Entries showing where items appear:
-------------------------

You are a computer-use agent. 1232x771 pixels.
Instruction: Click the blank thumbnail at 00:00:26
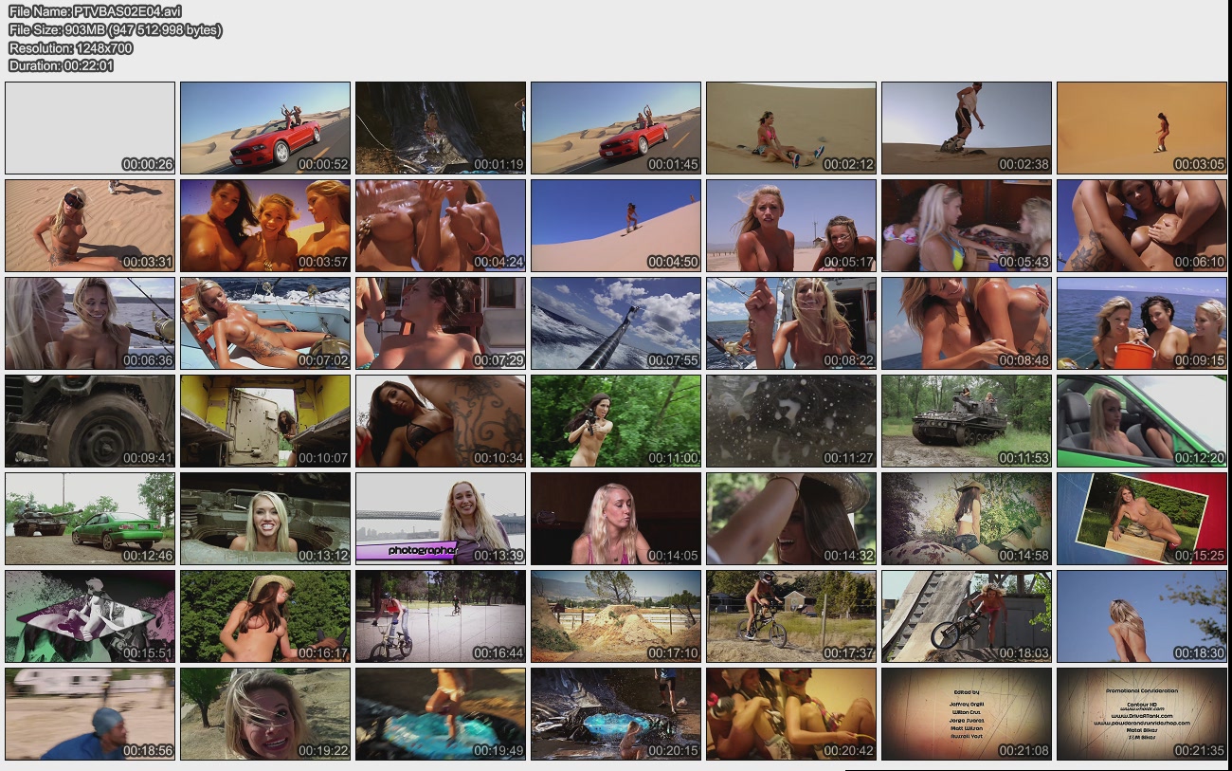click(90, 128)
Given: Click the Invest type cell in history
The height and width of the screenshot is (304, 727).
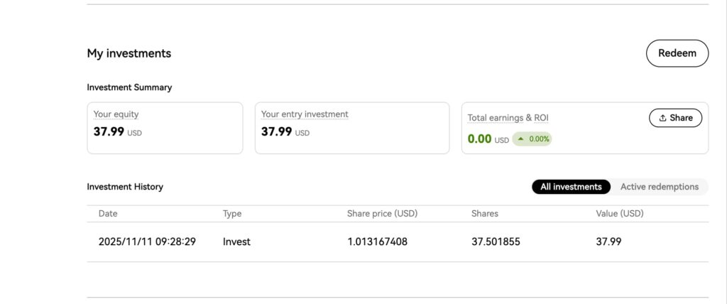Looking at the screenshot, I should pos(236,241).
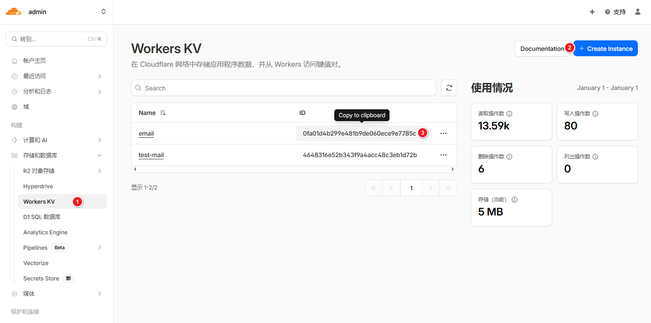Expand the R2 对象存储 submenu

(100, 171)
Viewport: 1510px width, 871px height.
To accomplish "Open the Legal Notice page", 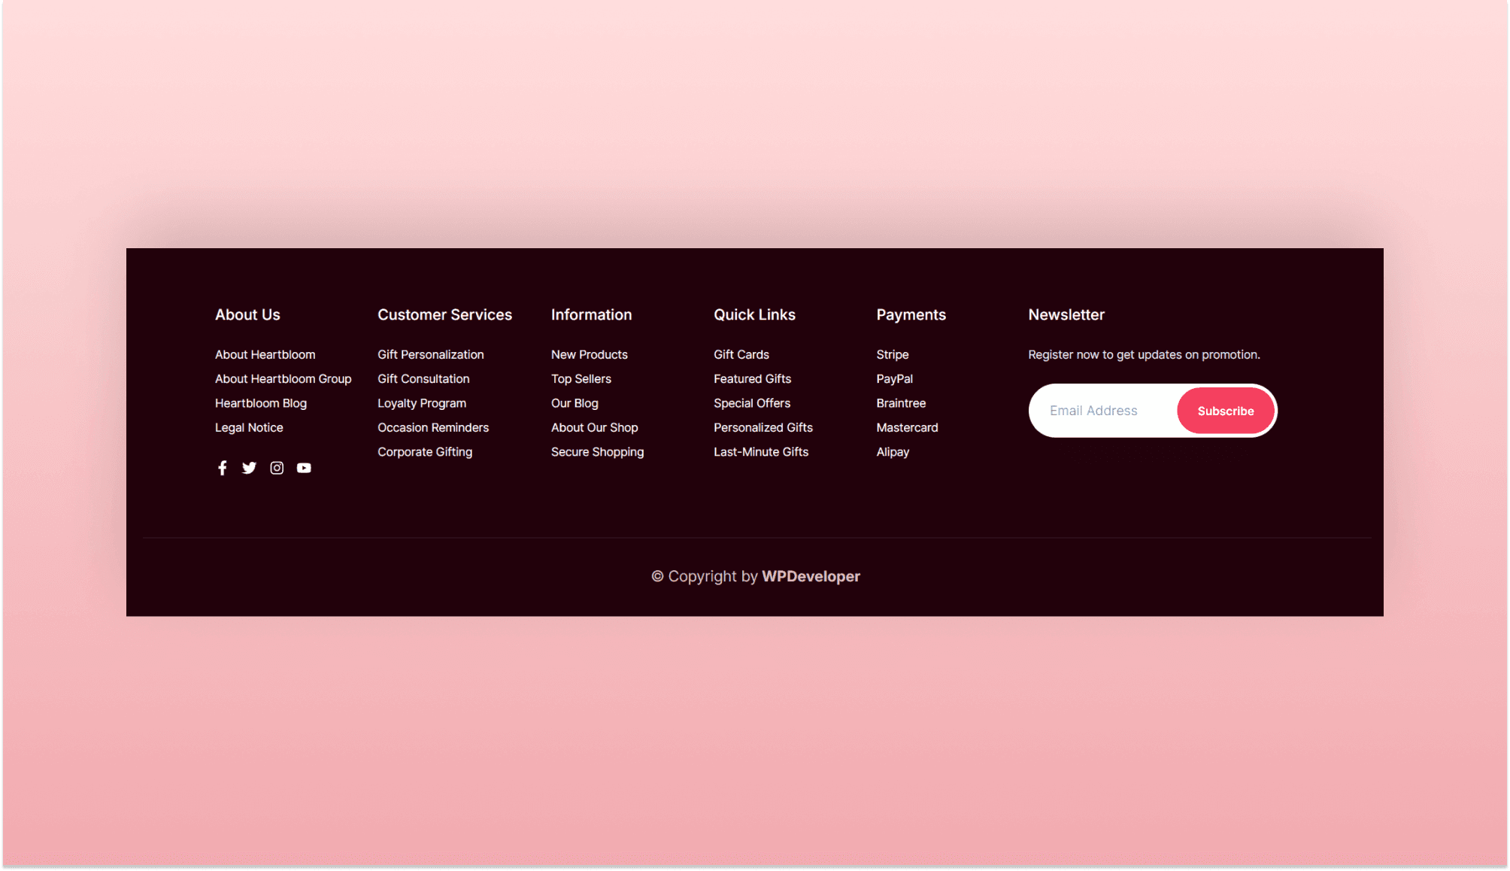I will 249,427.
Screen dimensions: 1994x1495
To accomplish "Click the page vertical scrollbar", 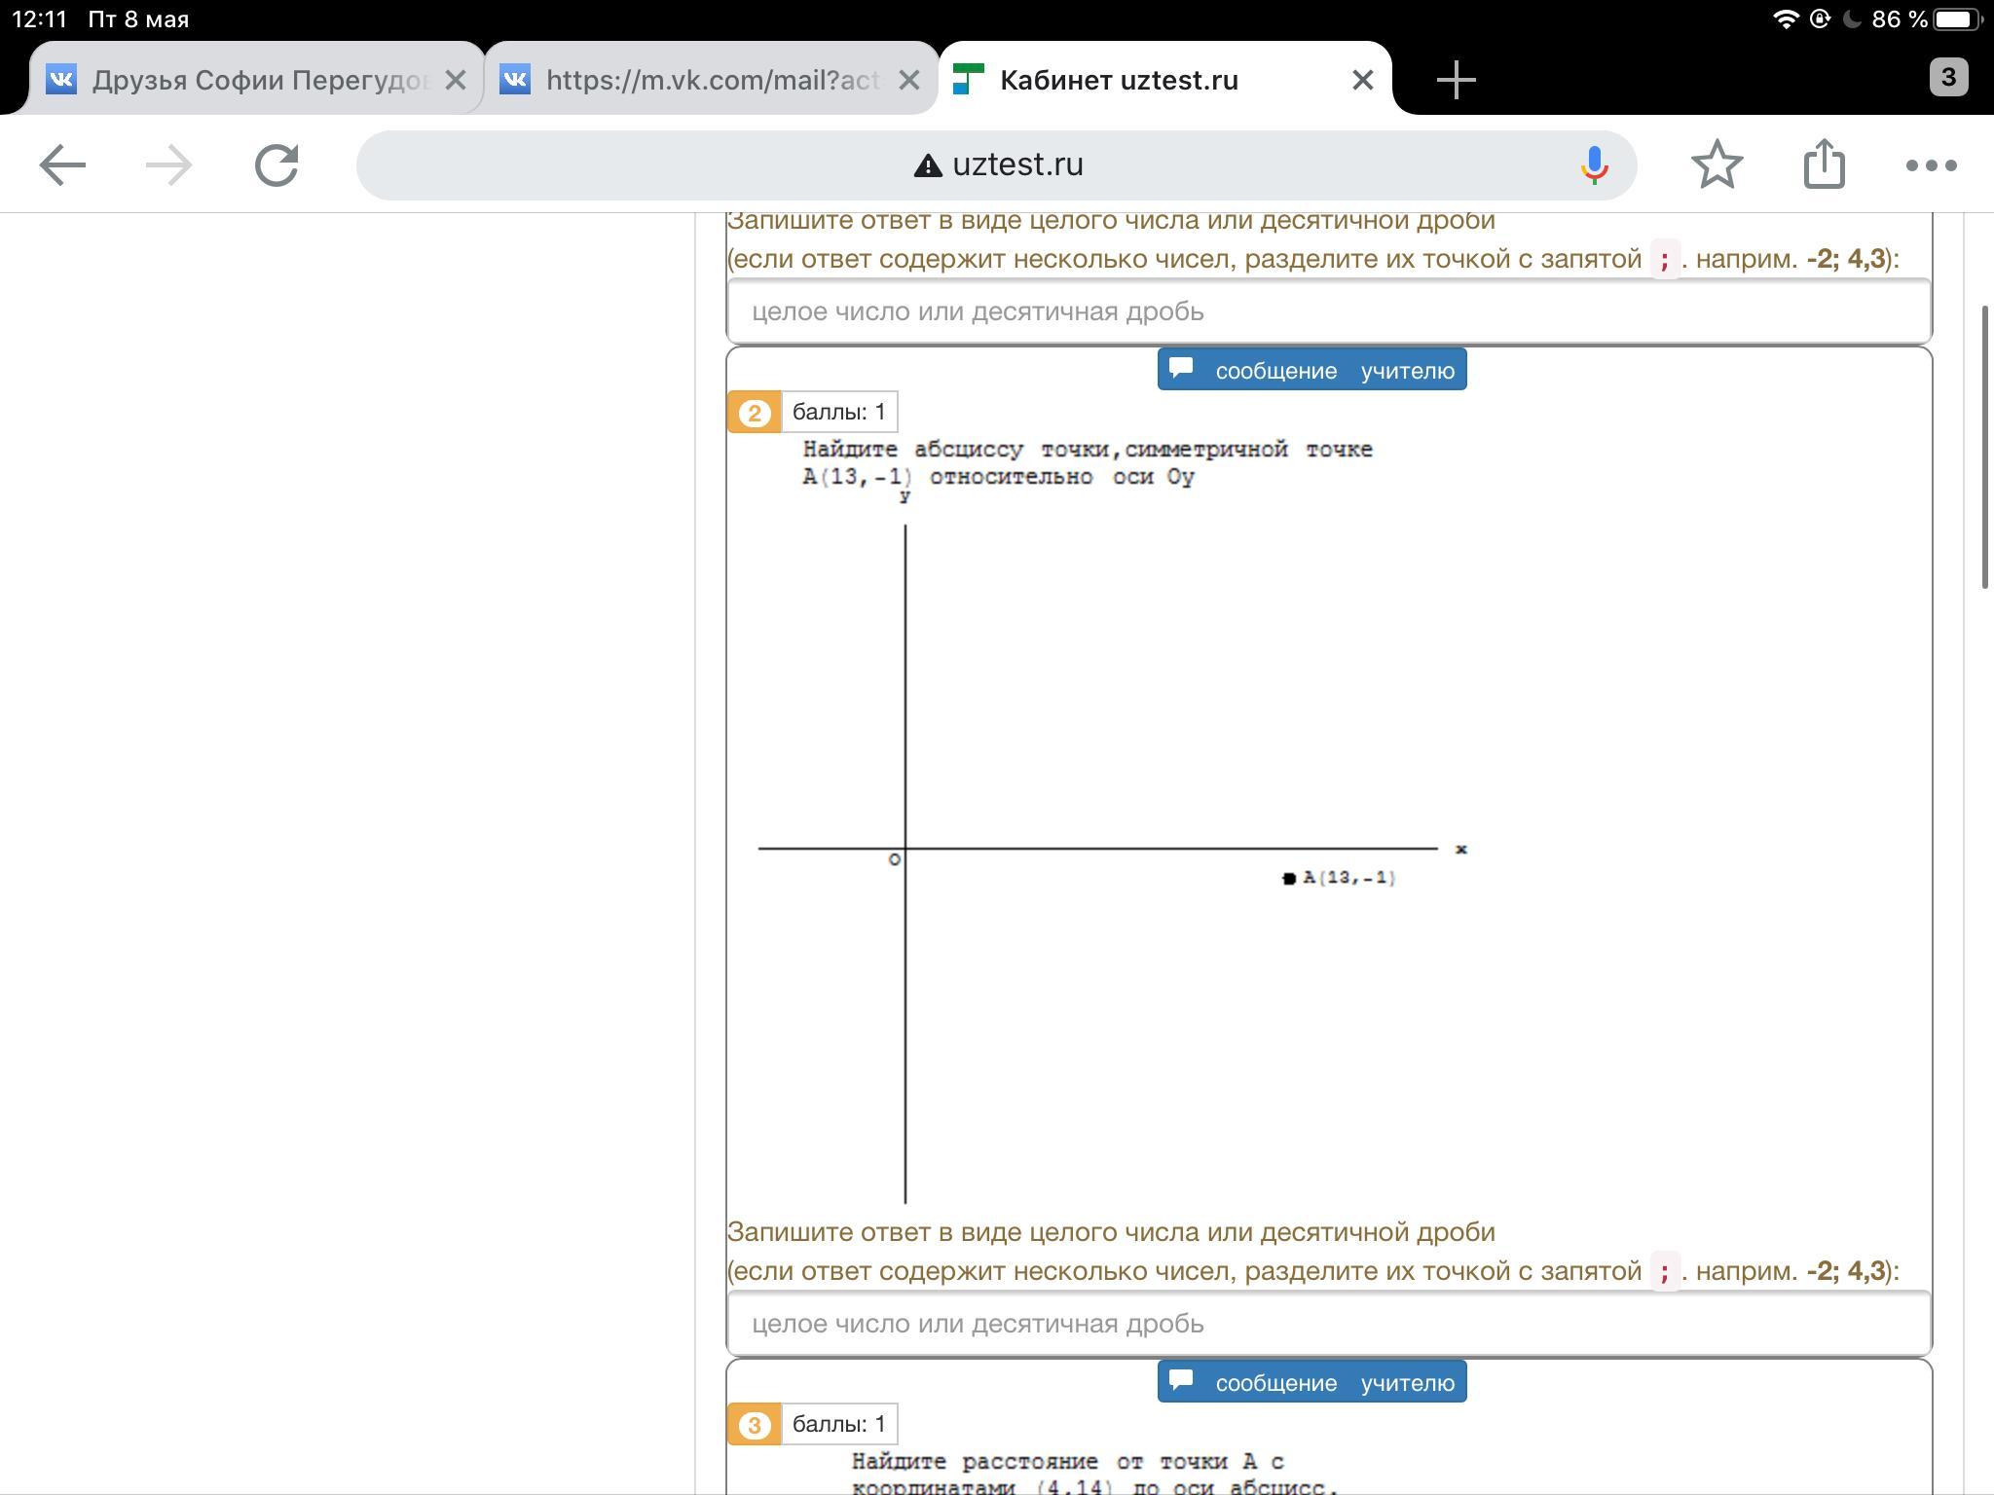I will 1984,448.
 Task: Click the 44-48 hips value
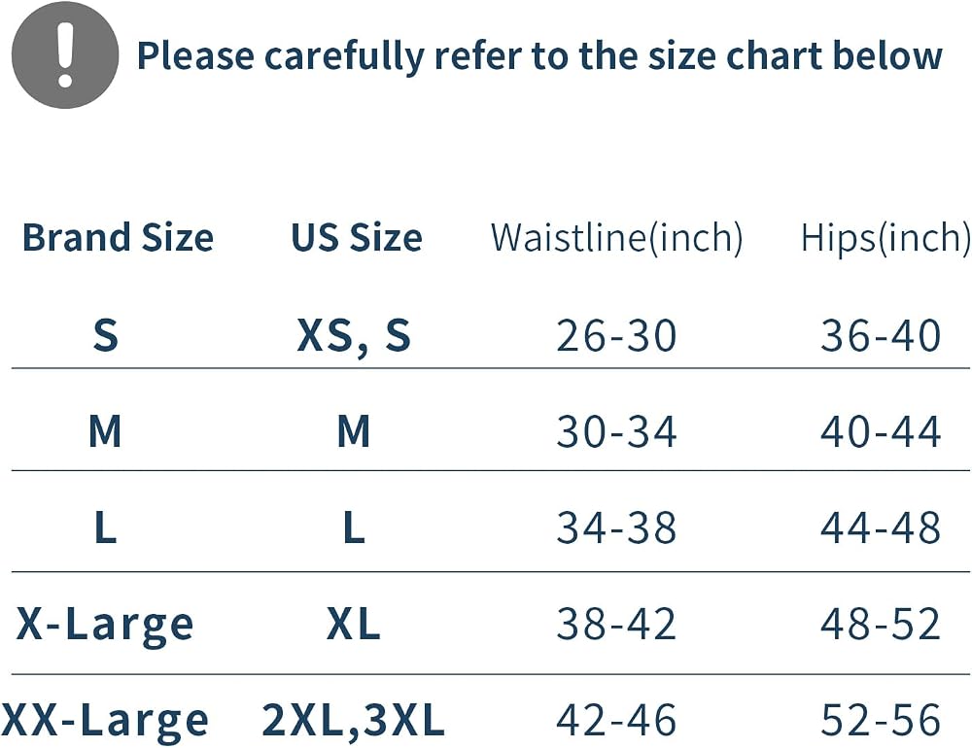tap(881, 527)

-------------------------

How many lines of the listing contain the word "width"? Reply with only the number.

2